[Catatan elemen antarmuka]
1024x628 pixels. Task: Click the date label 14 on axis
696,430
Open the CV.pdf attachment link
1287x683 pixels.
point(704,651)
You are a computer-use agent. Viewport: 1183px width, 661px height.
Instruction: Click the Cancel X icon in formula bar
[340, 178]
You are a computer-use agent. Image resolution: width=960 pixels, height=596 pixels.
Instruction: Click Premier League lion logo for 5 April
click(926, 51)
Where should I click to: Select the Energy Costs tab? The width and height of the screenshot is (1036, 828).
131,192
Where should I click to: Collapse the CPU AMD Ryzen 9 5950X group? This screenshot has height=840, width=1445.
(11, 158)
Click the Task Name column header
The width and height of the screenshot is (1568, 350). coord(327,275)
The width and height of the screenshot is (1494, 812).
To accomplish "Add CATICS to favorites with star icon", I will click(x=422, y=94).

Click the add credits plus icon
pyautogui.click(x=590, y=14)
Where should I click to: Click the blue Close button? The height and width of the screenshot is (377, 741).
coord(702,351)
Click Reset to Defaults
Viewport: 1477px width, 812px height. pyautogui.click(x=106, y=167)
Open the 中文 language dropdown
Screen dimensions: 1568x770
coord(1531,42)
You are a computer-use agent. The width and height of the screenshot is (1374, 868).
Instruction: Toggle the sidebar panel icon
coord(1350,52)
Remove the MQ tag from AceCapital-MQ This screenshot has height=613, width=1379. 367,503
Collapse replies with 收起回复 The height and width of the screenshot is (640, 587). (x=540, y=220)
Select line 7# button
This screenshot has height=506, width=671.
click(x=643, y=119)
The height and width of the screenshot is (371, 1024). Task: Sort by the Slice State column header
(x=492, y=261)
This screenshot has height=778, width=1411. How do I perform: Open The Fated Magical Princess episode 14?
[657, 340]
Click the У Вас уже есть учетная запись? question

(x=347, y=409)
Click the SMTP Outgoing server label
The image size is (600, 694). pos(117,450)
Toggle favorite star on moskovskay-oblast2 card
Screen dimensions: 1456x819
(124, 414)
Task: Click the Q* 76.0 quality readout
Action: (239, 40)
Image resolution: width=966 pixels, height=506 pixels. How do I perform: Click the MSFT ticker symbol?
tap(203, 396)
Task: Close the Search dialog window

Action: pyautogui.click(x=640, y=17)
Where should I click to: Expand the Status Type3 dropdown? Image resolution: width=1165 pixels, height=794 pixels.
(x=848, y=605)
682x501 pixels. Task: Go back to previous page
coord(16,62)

> KETENTUAN TUGAS: Cetak ulang seluruh baris catatan di atas tanpa mengubah satu karakter pun.

> HASIL:
1024x628 pixels. Task: Click the date label 14 on axis
696,430
Open the CV.pdf attachment link
1287x683 pixels.
point(704,651)
You are a computer-use agent. Viewport: 1183px width, 661px height.
Instruction: Click the Cancel X icon in formula bar
[340, 178]
You are a computer-use agent. Image resolution: width=960 pixels, height=596 pixels.
Instruction: Click Premier League lion logo for 5 April
click(926, 51)
Where should I click to: Select the Energy Costs tab? The width and height of the screenshot is (1036, 828).
131,192
Where should I click to: Collapse the CPU AMD Ryzen 9 5950X group? This screenshot has height=840, width=1445.
(11, 158)
Click the Task Name column header
The width and height of the screenshot is (1568, 350). coord(327,275)
The width and height of the screenshot is (1494, 812).
To accomplish "Add CATICS to favorites with star icon", I will click(x=422, y=94).

Click the add credits plus icon
pyautogui.click(x=590, y=14)
Where should I click to: Click the blue Close button? The height and width of the screenshot is (377, 741).
coord(702,351)
Click Reset to Defaults
Viewport: 1477px width, 812px height. pyautogui.click(x=106, y=167)
Open the 中文 language dropdown
Screen dimensions: 1568x770
coord(1531,42)
You are a computer-use agent. The width and height of the screenshot is (1374, 868).
Instruction: Toggle the sidebar panel icon
coord(1350,52)
Remove the MQ tag from AceCapital-MQ This screenshot has height=613, width=1379. 367,503
Collapse replies with 收起回复 The height and width of the screenshot is (640, 587). (x=540, y=220)
Select line 7# button
This screenshot has height=506, width=671.
click(x=643, y=119)
The height and width of the screenshot is (371, 1024). Task: Sort by the Slice State column header
(x=492, y=261)
This screenshot has height=778, width=1411. How do I perform: Open The Fated Magical Princess episode 14?
[657, 340]
Click the У Вас уже есть учетная запись? question

(x=347, y=409)
Click the SMTP Outgoing server label
The image size is (600, 694). pos(117,450)
Toggle favorite star on moskovskay-oblast2 card
Screen dimensions: 1456x819
(124, 414)
Task: Click the Q* 76.0 quality readout
Action: (239, 40)
Image resolution: width=966 pixels, height=506 pixels. How do I perform: Click the MSFT ticker symbol?
tap(203, 396)
Task: Close the Search dialog window

Action: pyautogui.click(x=640, y=17)
Where should I click to: Expand the Status Type3 dropdown? Image resolution: width=1165 pixels, height=794 pixels.
(x=848, y=605)
682x501 pixels. Task: Go back to previous page
coord(16,62)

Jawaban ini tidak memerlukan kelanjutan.